Tuesday, December 08, 2009

Six Banks that Failed Last Week

Washington, DC is always a strange little bubble, but I was especially aware of it on this last visit. Compared to my part of Maine, in particular — which is quaint and lovely but undeniably ramshackle — it felt almost grotesquely shiny and prosperous.

The rest of the economy may be collapsing, but federal government employees – elected or appointed — aren't feeling that pain. They haven't lost their jobs. That's not to say that the DC area hasn't lost jobs: associations are suffering, municipal budgets are hurting, and the region's media organizations have been laying people off for a while. Even some law firms have made cuts. But DC has no feeling of grimness (which we have here), or even of scrambling and making do (which I felt on my last New York trip). Our elected officials may get the message when they come home at the holiday break, but Washington runs on the work of salaried employees who generally live inside the Beltway, and stay there.

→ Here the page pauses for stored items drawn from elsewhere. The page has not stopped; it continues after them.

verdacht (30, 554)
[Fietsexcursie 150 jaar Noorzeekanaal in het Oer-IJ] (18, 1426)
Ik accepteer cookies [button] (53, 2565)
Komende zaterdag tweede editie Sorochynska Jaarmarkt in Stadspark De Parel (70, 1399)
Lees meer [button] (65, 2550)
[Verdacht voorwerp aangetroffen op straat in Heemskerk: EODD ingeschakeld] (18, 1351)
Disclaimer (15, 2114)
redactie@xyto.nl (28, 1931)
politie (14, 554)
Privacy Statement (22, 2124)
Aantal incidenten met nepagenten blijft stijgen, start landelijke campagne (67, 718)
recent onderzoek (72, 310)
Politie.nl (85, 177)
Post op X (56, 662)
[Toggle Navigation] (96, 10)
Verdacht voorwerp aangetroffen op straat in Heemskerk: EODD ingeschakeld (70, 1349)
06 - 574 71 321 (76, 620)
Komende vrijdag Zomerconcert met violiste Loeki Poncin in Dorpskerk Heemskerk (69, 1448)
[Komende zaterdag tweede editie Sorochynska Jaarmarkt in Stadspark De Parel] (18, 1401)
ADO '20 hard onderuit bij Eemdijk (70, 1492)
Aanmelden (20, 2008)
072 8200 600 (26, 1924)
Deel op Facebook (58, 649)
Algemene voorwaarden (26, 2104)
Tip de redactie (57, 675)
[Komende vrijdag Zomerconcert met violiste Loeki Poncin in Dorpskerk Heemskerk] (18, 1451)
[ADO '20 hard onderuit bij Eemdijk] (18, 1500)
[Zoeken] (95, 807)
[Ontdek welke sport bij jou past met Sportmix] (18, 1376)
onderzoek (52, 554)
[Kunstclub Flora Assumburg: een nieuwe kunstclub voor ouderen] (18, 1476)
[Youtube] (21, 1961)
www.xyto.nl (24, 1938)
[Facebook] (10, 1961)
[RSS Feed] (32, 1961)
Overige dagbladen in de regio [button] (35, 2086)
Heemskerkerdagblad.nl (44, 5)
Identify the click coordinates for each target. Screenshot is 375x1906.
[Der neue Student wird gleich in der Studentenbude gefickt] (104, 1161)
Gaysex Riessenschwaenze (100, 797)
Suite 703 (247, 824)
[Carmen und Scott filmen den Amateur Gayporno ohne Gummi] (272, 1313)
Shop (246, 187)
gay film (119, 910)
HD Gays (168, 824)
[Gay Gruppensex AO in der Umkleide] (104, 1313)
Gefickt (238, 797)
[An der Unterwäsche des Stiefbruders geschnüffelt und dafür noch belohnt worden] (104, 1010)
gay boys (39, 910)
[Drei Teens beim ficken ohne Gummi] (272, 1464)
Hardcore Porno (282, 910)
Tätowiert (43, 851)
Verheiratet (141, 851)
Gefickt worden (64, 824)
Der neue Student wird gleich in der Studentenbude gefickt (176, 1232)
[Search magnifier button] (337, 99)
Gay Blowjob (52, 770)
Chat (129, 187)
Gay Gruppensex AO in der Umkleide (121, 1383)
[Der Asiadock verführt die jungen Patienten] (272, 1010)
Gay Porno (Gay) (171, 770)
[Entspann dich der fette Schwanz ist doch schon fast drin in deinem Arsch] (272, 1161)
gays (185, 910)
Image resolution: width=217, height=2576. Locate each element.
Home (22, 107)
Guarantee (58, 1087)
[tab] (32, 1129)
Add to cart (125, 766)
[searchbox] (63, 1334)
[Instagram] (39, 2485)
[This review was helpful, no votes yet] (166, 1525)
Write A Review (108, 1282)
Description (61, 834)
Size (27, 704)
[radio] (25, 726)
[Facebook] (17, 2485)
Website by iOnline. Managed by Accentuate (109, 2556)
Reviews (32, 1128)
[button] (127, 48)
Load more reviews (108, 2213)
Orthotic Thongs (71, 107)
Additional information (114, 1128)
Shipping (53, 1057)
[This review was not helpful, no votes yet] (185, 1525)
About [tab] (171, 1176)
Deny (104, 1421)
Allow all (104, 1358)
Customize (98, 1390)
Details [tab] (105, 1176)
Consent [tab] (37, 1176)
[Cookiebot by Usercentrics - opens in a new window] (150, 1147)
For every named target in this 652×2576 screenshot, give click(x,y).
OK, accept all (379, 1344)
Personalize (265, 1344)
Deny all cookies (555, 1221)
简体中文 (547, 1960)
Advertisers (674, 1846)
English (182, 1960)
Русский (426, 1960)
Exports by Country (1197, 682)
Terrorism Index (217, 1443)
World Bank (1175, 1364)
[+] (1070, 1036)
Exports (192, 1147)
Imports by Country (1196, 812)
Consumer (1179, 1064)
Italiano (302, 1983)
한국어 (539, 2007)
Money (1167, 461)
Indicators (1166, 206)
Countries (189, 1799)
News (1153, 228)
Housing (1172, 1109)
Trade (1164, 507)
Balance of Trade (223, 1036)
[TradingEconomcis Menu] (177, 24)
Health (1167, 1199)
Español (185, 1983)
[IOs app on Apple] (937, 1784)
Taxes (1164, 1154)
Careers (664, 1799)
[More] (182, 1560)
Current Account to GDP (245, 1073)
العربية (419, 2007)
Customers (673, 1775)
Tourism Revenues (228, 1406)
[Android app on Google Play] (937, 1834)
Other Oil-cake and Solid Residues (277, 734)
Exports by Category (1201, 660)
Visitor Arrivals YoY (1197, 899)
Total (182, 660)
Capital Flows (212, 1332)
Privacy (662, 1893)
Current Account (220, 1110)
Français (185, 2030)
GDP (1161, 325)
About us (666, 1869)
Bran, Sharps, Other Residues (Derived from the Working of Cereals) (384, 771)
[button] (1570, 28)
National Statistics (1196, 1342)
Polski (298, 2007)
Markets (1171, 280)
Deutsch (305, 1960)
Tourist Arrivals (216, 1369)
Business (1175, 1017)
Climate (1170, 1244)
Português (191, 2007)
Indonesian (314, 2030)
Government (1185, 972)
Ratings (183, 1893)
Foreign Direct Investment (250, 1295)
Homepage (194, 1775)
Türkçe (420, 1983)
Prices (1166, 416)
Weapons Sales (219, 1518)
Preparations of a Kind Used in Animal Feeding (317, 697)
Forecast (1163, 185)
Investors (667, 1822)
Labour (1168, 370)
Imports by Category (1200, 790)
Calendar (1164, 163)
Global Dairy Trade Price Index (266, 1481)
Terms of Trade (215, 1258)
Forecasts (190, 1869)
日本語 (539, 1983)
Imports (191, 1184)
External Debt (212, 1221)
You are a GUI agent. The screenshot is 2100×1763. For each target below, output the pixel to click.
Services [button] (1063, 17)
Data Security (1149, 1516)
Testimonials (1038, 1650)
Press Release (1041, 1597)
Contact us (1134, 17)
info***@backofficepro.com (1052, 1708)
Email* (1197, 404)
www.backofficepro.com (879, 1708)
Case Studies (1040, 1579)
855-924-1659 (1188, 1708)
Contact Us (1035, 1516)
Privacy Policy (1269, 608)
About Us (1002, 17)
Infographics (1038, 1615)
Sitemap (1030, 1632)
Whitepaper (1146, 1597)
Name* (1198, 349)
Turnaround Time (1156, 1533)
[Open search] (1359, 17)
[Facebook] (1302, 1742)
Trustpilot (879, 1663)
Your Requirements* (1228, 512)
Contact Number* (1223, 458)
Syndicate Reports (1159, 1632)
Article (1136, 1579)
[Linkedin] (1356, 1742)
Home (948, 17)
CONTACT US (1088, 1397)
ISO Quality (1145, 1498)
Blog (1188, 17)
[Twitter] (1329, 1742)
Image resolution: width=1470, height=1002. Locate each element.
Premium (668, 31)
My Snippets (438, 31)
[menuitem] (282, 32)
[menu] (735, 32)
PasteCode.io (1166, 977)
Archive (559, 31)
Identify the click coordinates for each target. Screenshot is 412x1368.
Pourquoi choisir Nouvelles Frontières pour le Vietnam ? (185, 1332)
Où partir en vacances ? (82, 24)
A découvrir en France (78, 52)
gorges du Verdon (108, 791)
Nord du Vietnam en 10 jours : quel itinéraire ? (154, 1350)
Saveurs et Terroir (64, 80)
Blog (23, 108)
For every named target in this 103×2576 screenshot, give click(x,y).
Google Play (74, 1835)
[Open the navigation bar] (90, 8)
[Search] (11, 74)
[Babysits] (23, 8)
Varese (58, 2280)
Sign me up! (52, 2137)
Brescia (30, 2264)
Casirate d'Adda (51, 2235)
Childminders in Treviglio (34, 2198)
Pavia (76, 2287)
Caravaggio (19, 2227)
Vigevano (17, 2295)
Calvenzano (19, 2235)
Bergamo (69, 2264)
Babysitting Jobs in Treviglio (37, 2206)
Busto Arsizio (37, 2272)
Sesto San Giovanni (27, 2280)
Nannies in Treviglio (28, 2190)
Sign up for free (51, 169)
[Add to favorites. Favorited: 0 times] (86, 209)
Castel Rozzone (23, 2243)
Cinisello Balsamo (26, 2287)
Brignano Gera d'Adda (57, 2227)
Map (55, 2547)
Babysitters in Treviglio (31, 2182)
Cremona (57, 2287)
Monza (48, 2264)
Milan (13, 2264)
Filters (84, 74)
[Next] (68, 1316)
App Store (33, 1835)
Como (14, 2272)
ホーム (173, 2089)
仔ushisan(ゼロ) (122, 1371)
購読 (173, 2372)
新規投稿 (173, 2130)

I talked to a couple of people in DC who genuinely seemed to think the economy had started to recover. I hope it's true, but here in central Maine, it doesn't feel that way.

Among other business failures, 130 banks or savings and loans have failed so far this year. Six failed last Friday. In each case, no insured depositor lost money; the institutions were merged into other, healthier banks with only minor inconvenience to their customers, thanks to the good work of the FDIC and the marvel of deposit insurance.

You can argue that bank failures are a trailing indicator of economic distress, as it takes a while for people to default on loans, and for banks to feel the full impact of business failures and unemployment and income reductions. But they're also leading indicators, because every failed bank means one less source of new funds for small businesses and homebuyers, and one more sign of lost faith in an area's economic health.

1. Greater Atlantic Bank, Reston, Virginia. $203 million in assets, five branches, merged into Sonabank of McLean, VA. This savings and loan was the successor institution to one that had originally been chartered in 1887, and had been federally-insured since 1988. It had been looking for a merger partner since early this year, when its primary regulator, the Office of Thrift Supervision, placed it under a prompt corrective action (PCA) order following big losses.

2. Benchmark Bank, Aurora, IL. $170 million in assets, five branches, merged into MB Financial Bank, NA, of Chicago. Another old, old bank, originally chartered by the state of Illinois in 1898, and FDIC-insured since 1934. MB Financial has already said it will close three of Benchmark's five branches.

3. AmTrust Bank, Cleveland, OH. $12 billion in assets, 66 branches, merged into New York Community Bank, Westbury, NY. The closure was inevitable once AmTrust's parent, AmTrust Financial Corporation, filed for bankruptcy protection under Chapter 11 on November 30. AmTrust was a giant savings and loan, originally chartered in 1921, insured since 1938.

4. The Tattnall Bank, Reidsville, GA. $49.6 million, two branches, merged into HeritageBank of the South, Albany, GA. A small-town community bank, chartered in 1900, insured since 1934.

5. First Security National Bank, Norcross, GA. $128 million, four branches, merged into State Bank and Trust Company, Macon, GA. A newer bank, but still well-established, chartered and insured in 1985.

6. The Buckhead Community Bank, Atlanta, GA. $874 million, six branches, merged into State Bank and Trust Company, Macon, GA. The only bank on this list that could be considered a "boutique" institution, founded in 1998 to serve the residents of Buckhead, Atlanta's wealthiest neighborhood. Times are tough all over; earlier this year, it was reported that a fifth of Buckhead Community Bank's loans (mostly real estate) were in some form of delinquency or default.

2 comments:

Jack said...

Banks are not the source of any funds. Depositors are.

Ellen Clair Lamb said...

That's simpleminded, or a willful misunderstanding of my meaning. Depositors have no safe way of sharing their excess funds without an intermediary, which is the primary purpose of banks. A bank is a source of funds the way a faucet is a source of water.

Beyond that, through the multiplier effect and through the power of securitization — a genie that cannot be put back in the bottle, and is now a permanent element of our financial system, for better or worse — banks do, in fact, create money.